### Your assignment
Work out how many lines in the data include the string "width"; reply with that number alone.

### Source data
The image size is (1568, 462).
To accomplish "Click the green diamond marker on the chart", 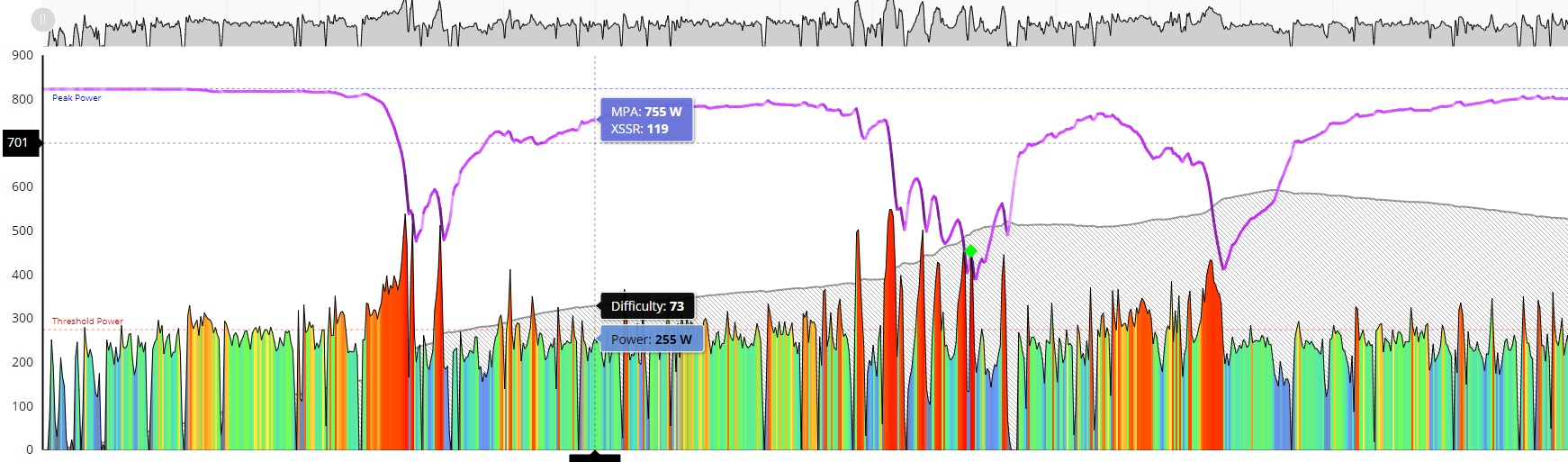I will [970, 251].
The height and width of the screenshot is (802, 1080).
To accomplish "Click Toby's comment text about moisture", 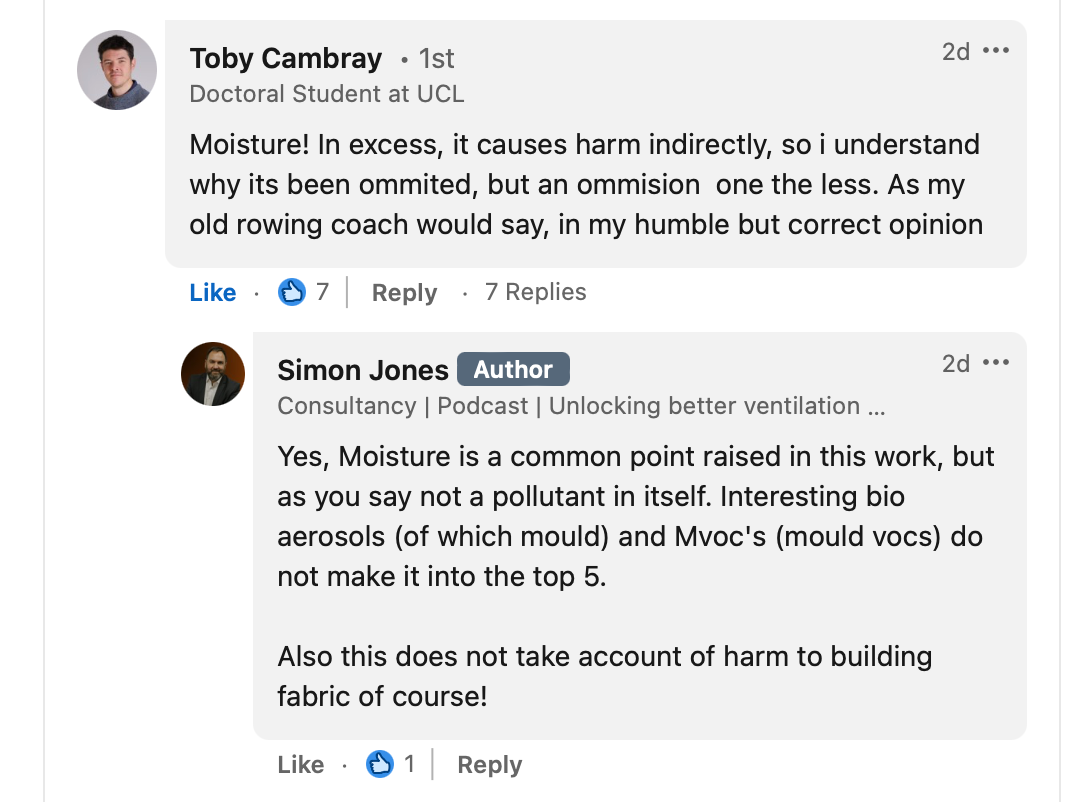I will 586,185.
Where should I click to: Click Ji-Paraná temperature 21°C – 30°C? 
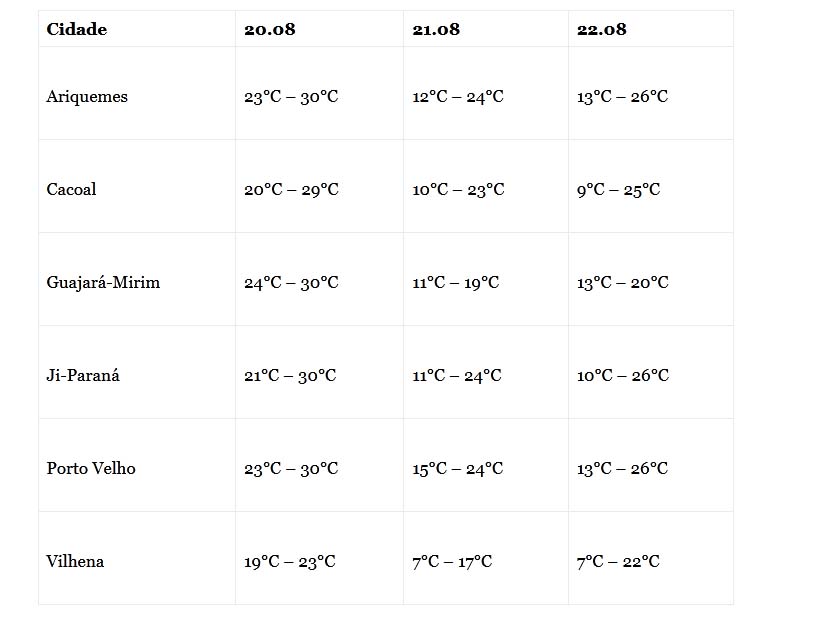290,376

--

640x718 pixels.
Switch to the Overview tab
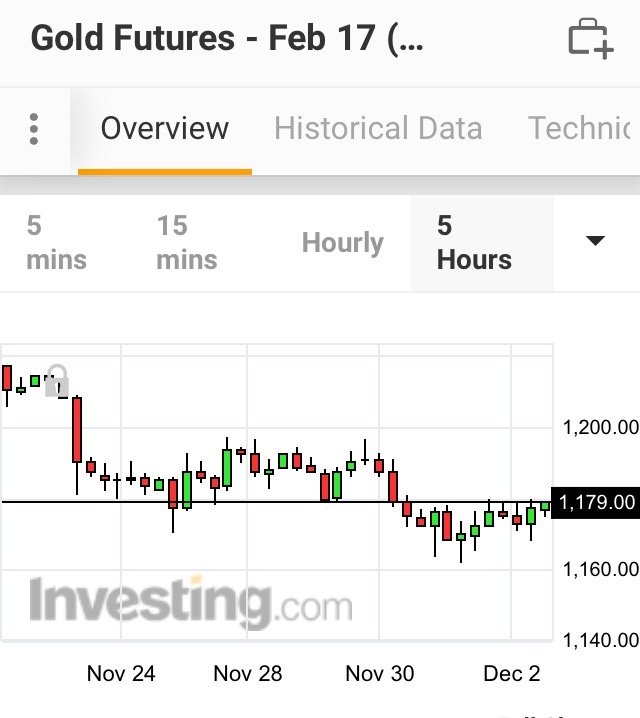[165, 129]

* * *

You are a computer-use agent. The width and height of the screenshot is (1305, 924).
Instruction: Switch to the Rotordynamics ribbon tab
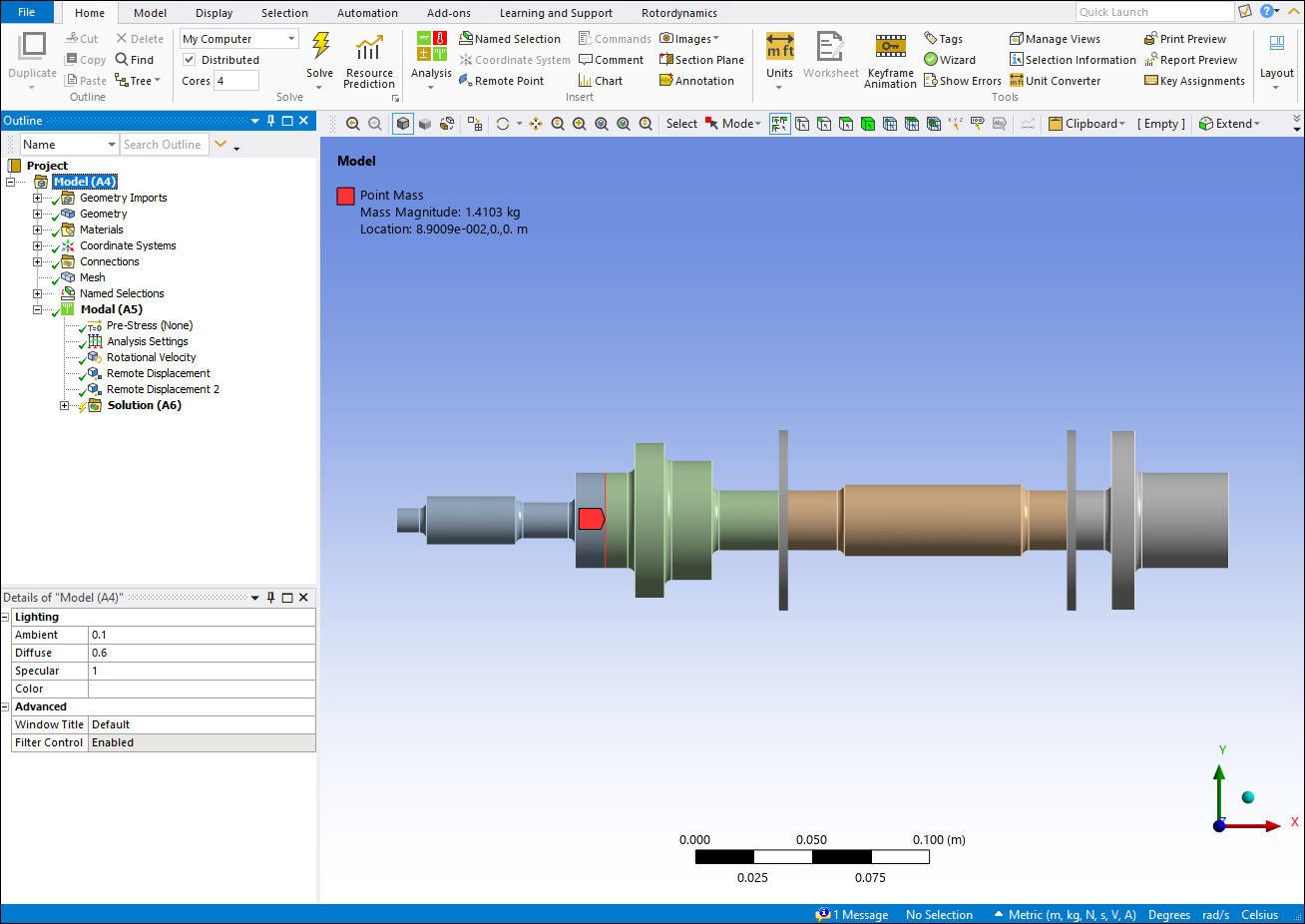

### Exercise output
2